Encore un os avec GARLAND (Les Baumelles). Un instinct de chasseur qui fait avorter nombre de rasets. Bon pied mais surtout bon œil, il fait le vide. Bénafitou  sera le seul à vraiment tenter (cocarde et 1er gland, 12e) tandis que Thierry s’offre le second gland sur la sonnerie. Un sacré client avec 5 Carmen dont rentrée.
Une douzaine d’actions ou sauts pour le vigoureux CASSIEU (Didelot) notamment après Benafitou qui mal accroché s’en sort bien. Une débauche d’énergie spectaculaire mais une rentrée prématurée sur blessure (14e) porteur de ses ficelles. 5 Carmen et retour.
A 6 ans, LUCIFER (Lautier) n’est pas un diable. Certes vif mais inexpérimenté il soutient la comparaison avec énergie mais un manque de finition. Rentre une ficelle avec Carmen.

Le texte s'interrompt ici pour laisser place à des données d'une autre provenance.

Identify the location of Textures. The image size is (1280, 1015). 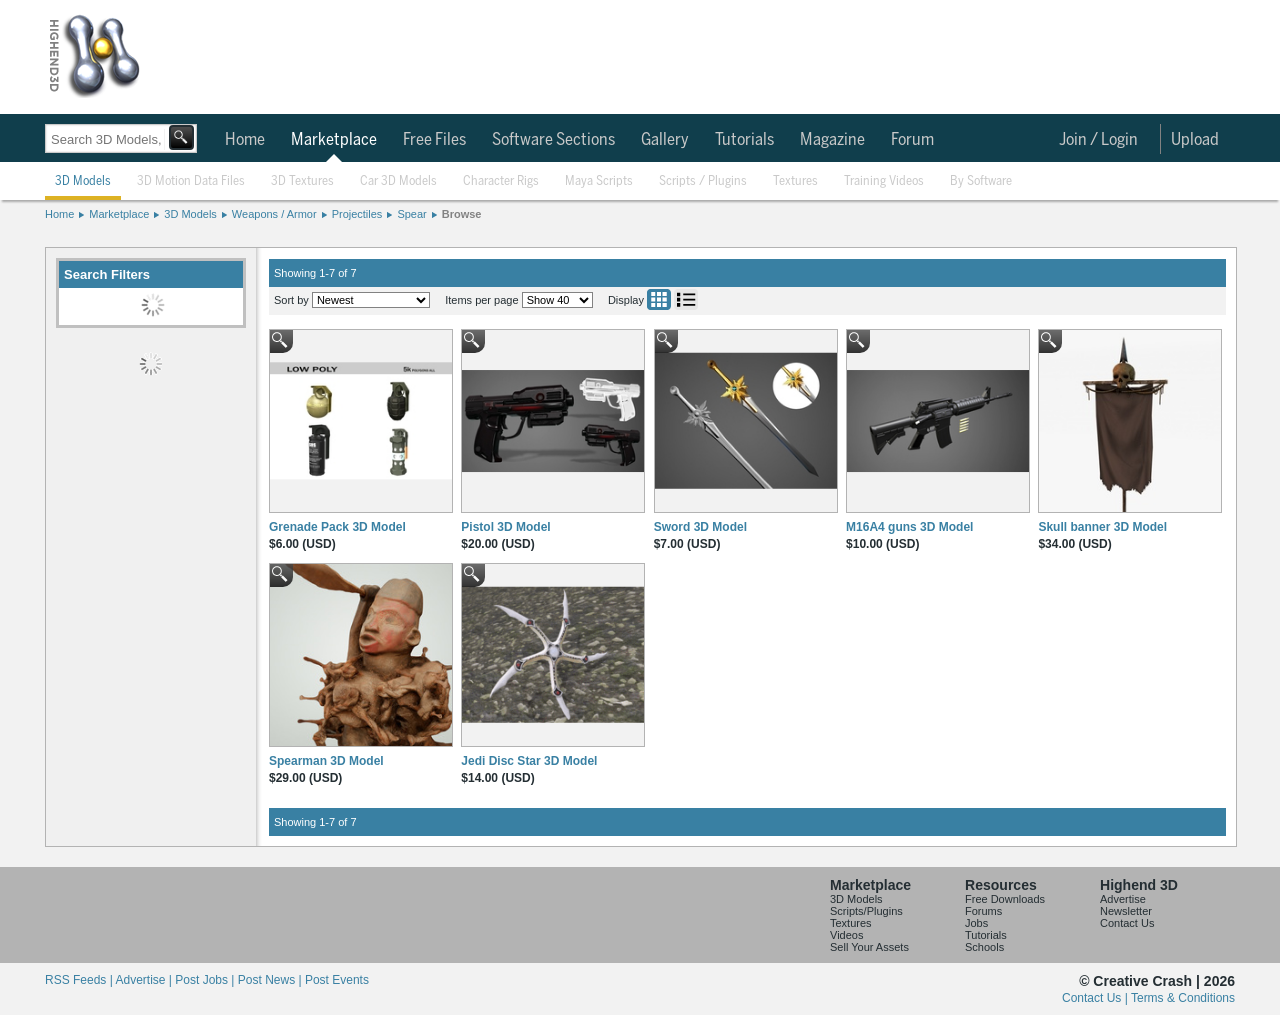
(795, 181).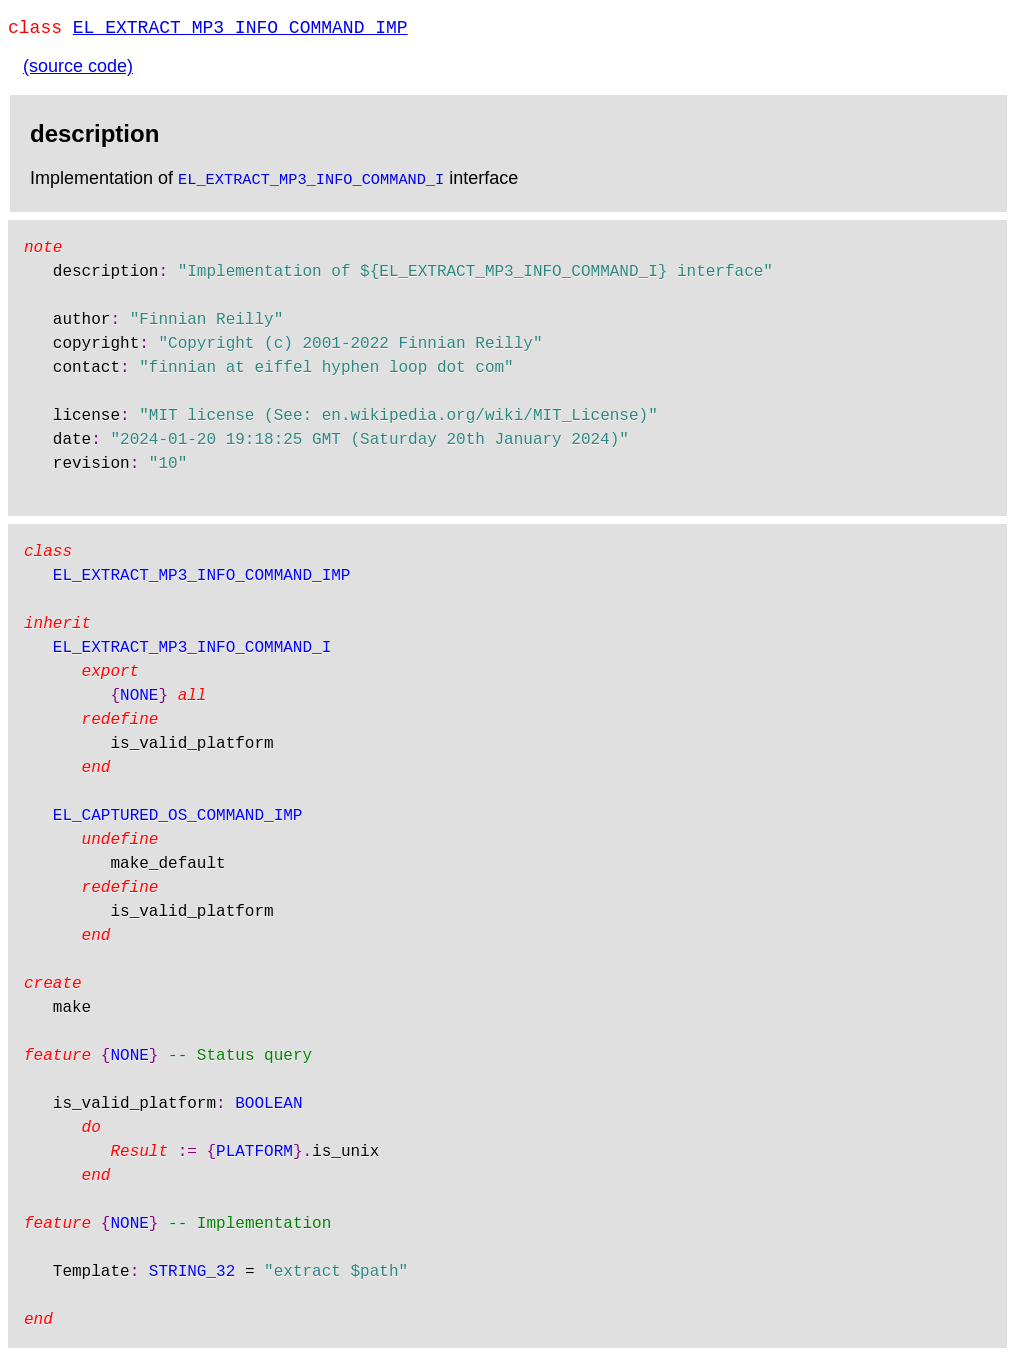  Describe the element at coordinates (78, 70) in the screenshot. I see `(source code)` at that location.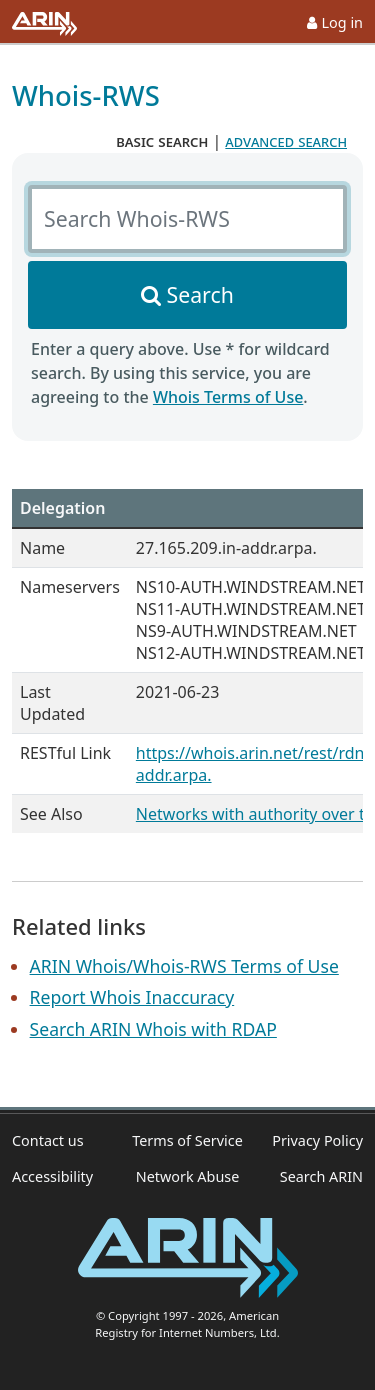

Vient JANEIRO (Ricard) connu pour ses fantastiques envolées. Le sable des arènes devient comme celui de la plage de Copacabana sans une carioca. Vide de tout occupant et sans âme qui vive. Rien ou presque si ce n’est 4 ou 5 rasets de loin jusqu’à l’ultime seconde où Benafitou s’élance, coupe la cocarde et décolle avec le bioù bien au dessus des tubes pour l’action du jour voire de l’année. Et Carmen de résonner longtemps pour les deux héros alors que le manadier s’empresse de remettre le bioù sur pattes après qu’il soit retombé sur le dos en contre piste. Quel final!